実際にフェラーリF80で走ってみた印象は?
その後は会場をサーキットに移して「減退走行の体験」。
まずはチーフテストドライバーであるラファエル・シモーネ氏がステアリングホイールを握って各メディア担当者を助手席に乗せて周回しつつ、そこでは「F80の扱い方」「コースの攻略法」が伝授されることとなり、これはF80の価格(6億円以上)を考慮すると当然のことで、いきなりメディア担当者にステアリングホイールを握らせることはできないのかもしれません。
クリス・ハリスはまずここで「クルマに体を預けることの重要性を感じた」「特に高速コーナーではグリップが非常に高く、低速コーナーでは機械的なトラクションが発揮される」「エアロダイナミクスにつき、高速ブレーキング時にはリアの開口部が開き、トラクションを得るための大きな働きをする」とコメント。
そしてラファエル・シモーネ氏によれば「ストリートカーの感覚としては、これは新しいフィーリングだ。
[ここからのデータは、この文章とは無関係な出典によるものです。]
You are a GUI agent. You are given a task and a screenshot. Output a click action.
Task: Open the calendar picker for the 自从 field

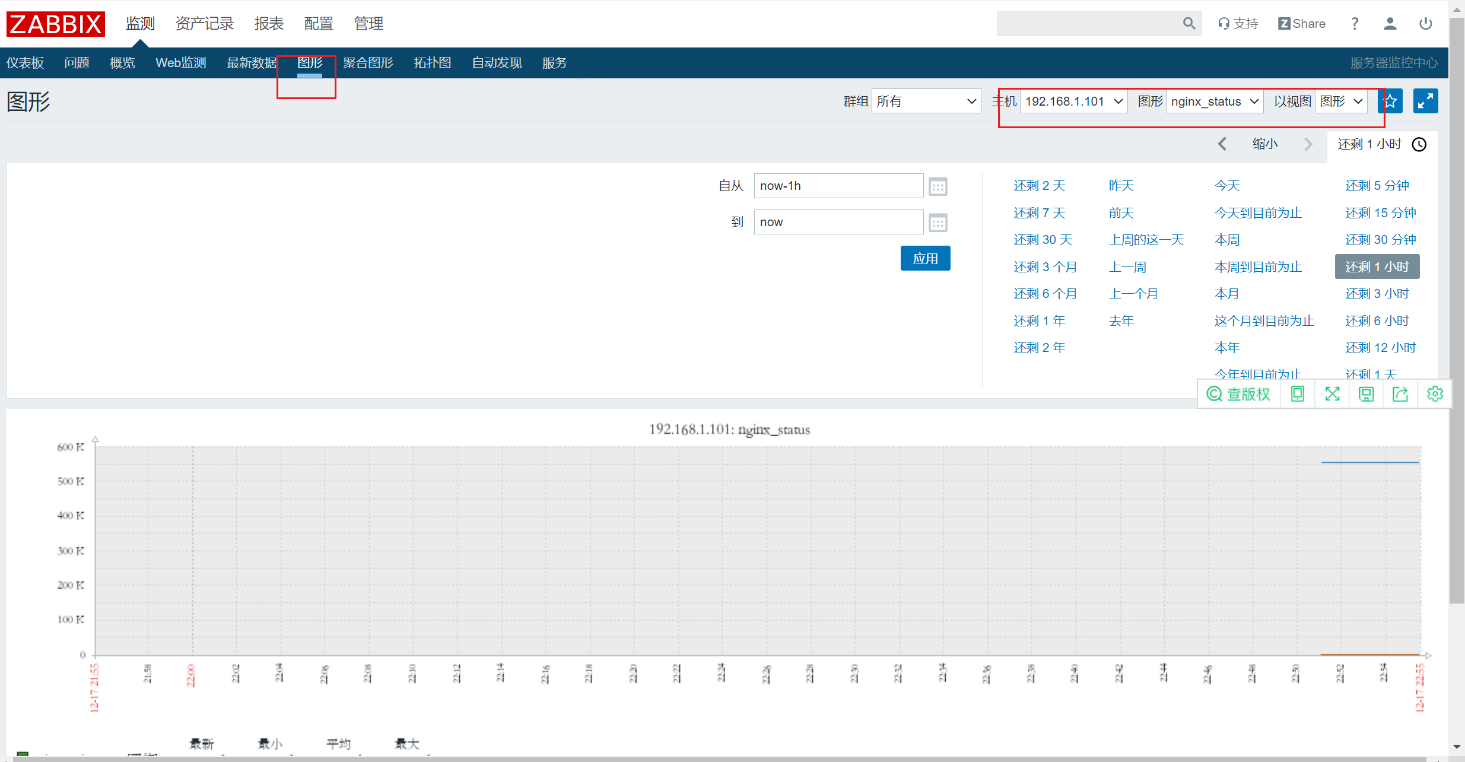tap(938, 186)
新しい基準を設定した」「タイヤだけでなく、ダイナミクス、サスペンション、すべてがパッケージとして機能する」「これからの数年、馬力はもはや重要ではない」「クルマは最高レベルの出力に到達しており、1,200馬力で十分。パワーはあくまで車両をうまく機能させるためのツールであり、単なるパワーやエンジンではない」。
ドライビングインプレッション:F80の「驚くべきパッケージ」
インテリアについては「非常にシンプルでピュア」「ドライバー中心の設計を持ち、1+1シートのアナロジーが示すように、右側(助手席側)からは隔離されているような感覚がある」「シートは硬く、腰のあたりが少し辛かったが、走行には問題ない」「V6エンジンのサウンドが車内に心地よく響く」。
その後は自身でステアリングホイールを握って走行することになりま、「Eターボの搭載により、アクセルレスポンスが予想外に素晴らしい」「フロントの感触が本当に素晴らしいと断言できる」「トラクションは極めて優れ、非常に効率的」「フロントアクスルがアシストし、ブレーキはまさに驚異的」。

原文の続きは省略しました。